Except for supply chain attacks. You get a foot in the door, and open the rest with impunity
Yes, but still a privilege elevation bug is still less risky than a remote execution one.
I read: Microsoft started to feel threatened and paid black hats to exploit vulnerabilities in wares that people have recently learned are far superior to their goddamned surveillance garbage.
Feeling pret-ty smug about my Windows 10 machine rn ngl
Your Windows 10 machine? Microsoft disagree.
Lol because Windows has never been exploited
Name literally one time!?
This is a joke right
I hacked it. The screen said “It is now safe to turn off your computer.” but I left it on instead.
That one time that Clippy started peeling off it’s flesh whilst chanting in reversed Latin and also wasn’t in the computer anymore.
(This was after I let it play that Flash with the Badger song for two weeks so I kinda understand what happened.)
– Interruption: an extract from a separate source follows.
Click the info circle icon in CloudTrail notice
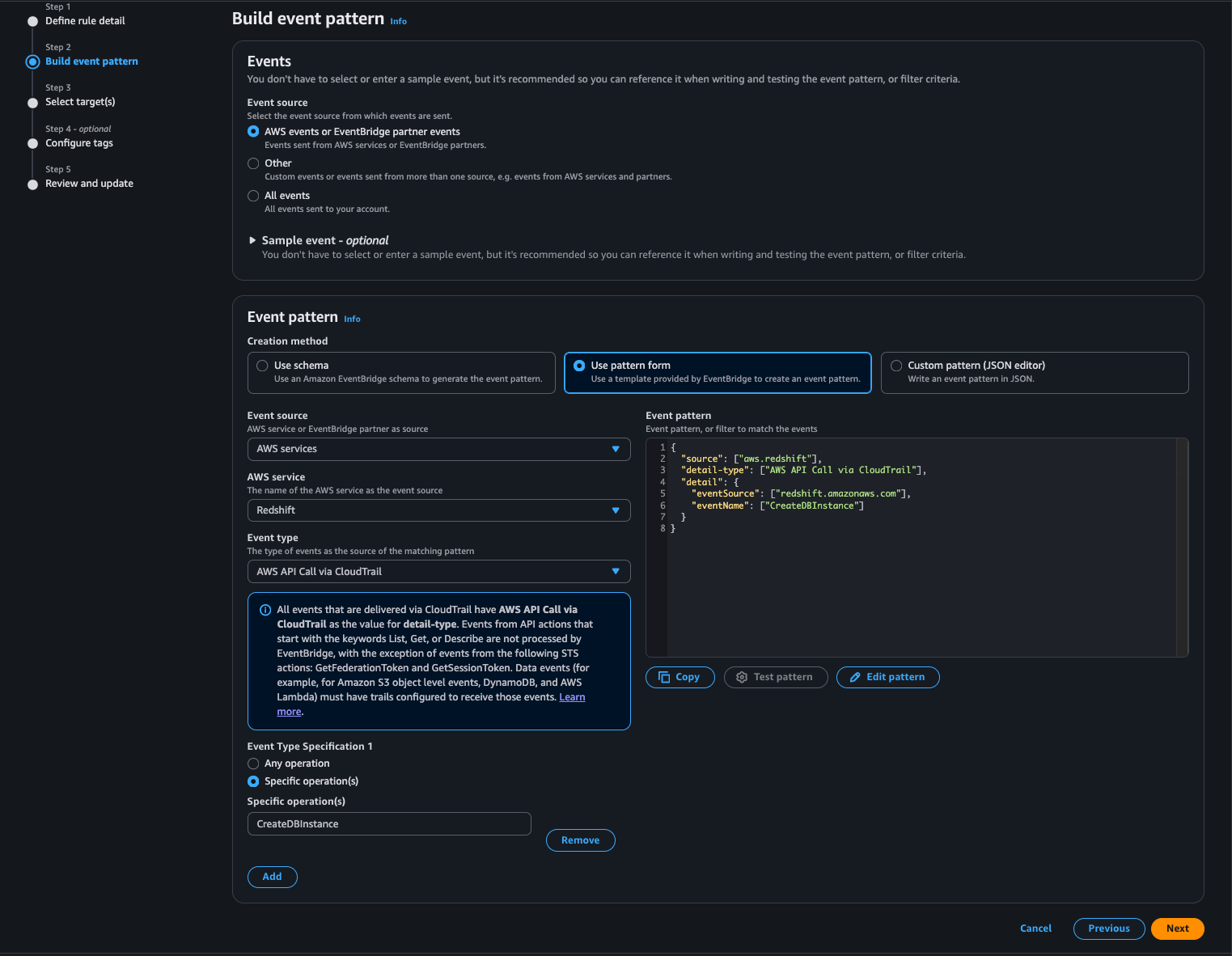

And that kids, is why we are pushing for Rust in the Kernel
Rust would not of fixed this
Rust isn’t magical
Explain how a use after free could occur in safe rust, because to my knowledge, that is exactly the kind of thing rust does protect against.
Duh, by wrapping it in an
unsafeblock.
Boom.Easy. Do some specific incantation that barely looks like it follows rust syntax that is specifically made to exploit a bug in the rust compiler.
You never say “would not of”. It’s “would not have”.
Rust would have prevented this, because the borrow checker prevents use-after-free vulnerabilites.
Do you know what a use-after-free bug is? Rust was literally designed to make this type of memory bug impossible.
But then the kernel wouldn’t be free! Free as in ‘use-after-free’!
(/s in case it wasn’t obvious)
Magical pills do not exist. Better start pushing old fuckers incapable of learning out of the project (yeah, I don’t like this kind of treatment of Rust just because it is not C either)
Old fuckers exist to protect young fuckers from throwing out the baby with the bath water.
I’m referring to the ageism implied in the statement, I don’t care about C vs Rust any more than I care about vi vs emacs or KDE vs Gnome.
Old fuckers have experience, they have seen many next big things come and go, that’s why they seem slow to adopt new stuff. Of course this annoys new fuckers a lot, as they want to play with their new shiny toys now.
Patience is a virtue, young grasshopper.
Ooh, so “get out with this Rust, I ain’t gonna think about when writing my code” is protecting a baby now?
Okay, then why we need to use a language that has more in common with OCaml? What about using a better C instead?
no one uses d
It’s never too late to start!
let me clarify: no employer uses d. I use d. I am a nobody
Such as?
This language was there for a lot longer than Rust, and is not “OCaml, but with curly braces for scopes”.
Local attacker? So on your LAN
You need to be able to run code on the system that has the bug. The bug is in the netfilter component, in how it’s managed on that system, not in the actual traffic flows.
So a non issue unless somebody has physical access to the machine?
Unfortunately, it’s not that simple, because attacks often involve “exploit chains”. In this case, an attacker would use a different vulnerability to gain code execution capability, and then use that capability to exploit this vulnerability.
Update your systems, folks.
Understood
No. They just have to be able to place exploit code onto your machine and have it run.
If they can place exploit code on my machine, I think its already game over, regardless of that bug
Not necessarily, if you follow proper hosting etiquette, then even if they break in they should only be a standard user and have no access to the rest of your system. But most self hosters just run everything as root as it’s less of a hassle.
I guess I was thinking of the many Linux users I have encountered that sets same user and root password, or has sudo as passwordless. SMH
Not directly, but as other comment has mentioned, it reduces the overall security posture because it could be combined with other flaws known and unknown.
Yeah, less vectors are better
The (ssh) call it coming from inside the 127.0.0.1!!